Don't Watch That, Watch This.
The other day, I watched a rough cut of
the performance of my show we filmed at The Market Theatre in Hitchin last
month and Glyn has done a splendid job with it; I look set to be in the
uncharted territory of being both almost happy with a representation of me doing
stand-up and looking forward to sharing it.
I’m not saying it’s perfect - it
wanders off a bit towards the end, but it did as a piece anyway -
but the vast majority is a good quality reading of what I was trying to do that the audience were really on board for; I hope that by having a solid copy
of my stuff to give to industry people, I may be able to end the
stand-off between trying to book dates for them to come to and them being
available to see it.
In a way, the video is like having
evidence: proof of the fact I’m not as bad a comic as my inner monologue tells me or like a handful of misunderstanding reviewers might say. I was actually quite proud of what I
wound up with this year, more
so than my three other solo shows, and felt it was the best example so far of what I do
(though it took me a while to arrive at that point), so the one review I got in
Edinburgh niggled, as I didn’t feel it was true. Yet with nothing to tangible to
contradict it, my faith in what I’d done could come across as sour grapes.
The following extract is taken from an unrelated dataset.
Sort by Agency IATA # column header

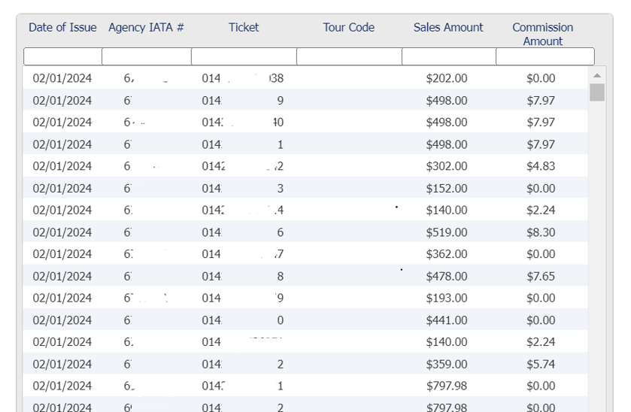146,28
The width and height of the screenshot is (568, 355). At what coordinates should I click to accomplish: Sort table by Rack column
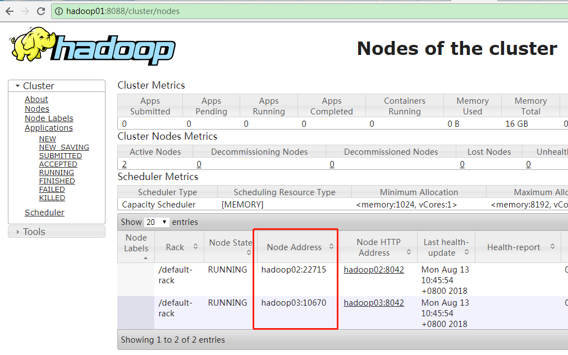click(195, 247)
Now I have a video of the whole show with
a strong reaction all the way through. The recording also happened to have the
biggest audience, so the positive response is more evident than it was in
Edinburgh where numbers were fewer. Whatever I may think of my ability at the
worst of times, the video is at odds with my review in The List, which
missed the point so thoroughly as to potentially be quite destructive to me if I
didn’t have such a good version in the can to contradict it; without a video,
the casual reader might assume that reviewer’s misconception was cast-iron
truth; I’d send him a copy if I didn’t make me seem petty. As Alan Partridge
would put it, “Needless to say, I had the last laugh”.